Cancun text sheds ‘development’ from agenda

Geneva, 26 Aug (Chakravarthi Raghavan) - The new round of trade negotiations launched at Doha in November 2001 never had any ‘development’ content in its agenda of negotiations, and those who cobbled it together and issued it through a manipulative and secretive consultation process, did not use that term in the document itself. An initial EU attempt to describe it as ‘development round’ failed to fly at Doha, and later at the UN.

But soon after return from Doha, several of the WTO representatives, whose countries and ministers had played a key role, as facilitators and otherwise, to get the declaration through, tried to project it as a development one - pointing to several items and paragraphs in the work programme, including the paragraphs relating to small economies (para 35); trade, debt and finance (para 36); trade and transfer of technology (para 37), technical cooperation and capacity building (paras38-41), the provisions on least developed countries, special and differential treatment.

All these items were mandated for study, one or two for study and recommendations, others for study and report to the 5th Ministerial Conference.  The Cancun text merely continues this process, without even structured study, and for report to the 6th ministerial conference (and with no prospect of any actions.)

The view of the negotiations being one with a ‘development agenda’ was picked up by governments of the North, including the EC and US, who wanted to use the term to hide their own neo-mercantilist demands on the developing world, as well as many developing countries who found it expedient to use the term and call it ‘Doha Development Agenda’.

The revised Draft Cancun Ministerial Text, issued by the Chairman of the General Council on Sunday night (48 hours later than his initial promise of issuing a draft on 22 August, to enable delegations to consult capitals, and provide their views and reactions at the General Council on 25), puts an end to the myth of the negotiations being a ‘development’ one.

● YOUR TASKS
1 - Please check whether each statement agrees with the article on the Cancun text, answering yes or no with the deciding words of the article quoted exactly. (a) The EU managed to get the Doha round described as a "development round" at Doha. (b) The revised Draft Cancun Ministerial Text was issued by the Chairman of the General Council. (c) Under the Cancun text, the studied items are to be reported to the 6th ministerial conference.
2 - Summarize the article on the Cancun text in two sentences.
3 - Output the part of the article on the Cancun text starting with "All these items" and going on through "it ‘Doha Development Agenda’.".
The listing is not needed for this work.

● LISTED ENTRIES
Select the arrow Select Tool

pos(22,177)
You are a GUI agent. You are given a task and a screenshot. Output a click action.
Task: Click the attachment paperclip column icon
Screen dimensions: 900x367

● RESPONSES FOR EACH TASK
1 -
(a) No: "An initial EU attempt to describe it as ‘development round’ failed to fly at Doha, and later at the UN."
(b) Yes: "issued by the Chairman of the General Council on Sunday night"
(c) Yes: "for report to the 6th ministerial conference"

2 - The new round of trade negotiations launched at Doha in November 2001 never had any development content in its agenda, yet WTO representatives, Northern governments and many developing countries came to present it as a development agenda. The Cancun text merely continues the study of mandated items, without even structured study, for report to the 6th ministerial conference, and the revised draft issued by the Chairman of the General Council ends the myth that the negotiations are a development round.

3 -
All these items were mandated for study, one or two for study and recommendations, others for study and report to the 5th Ministerial Conference.  The Cancun text merely continues this process, without even structured study, and for report to the 6th ministerial conference (and with no prospect of any actions.)

The view of the negotiations being one with a ‘development agenda’ was picked up by governments of the North, including the EC and US, who wanted to use the term to hide their own neo-mercantilist demands on the developing world, as well as many developing countries who found it expedient to use the term and call it ‘Doha Development Agenda’.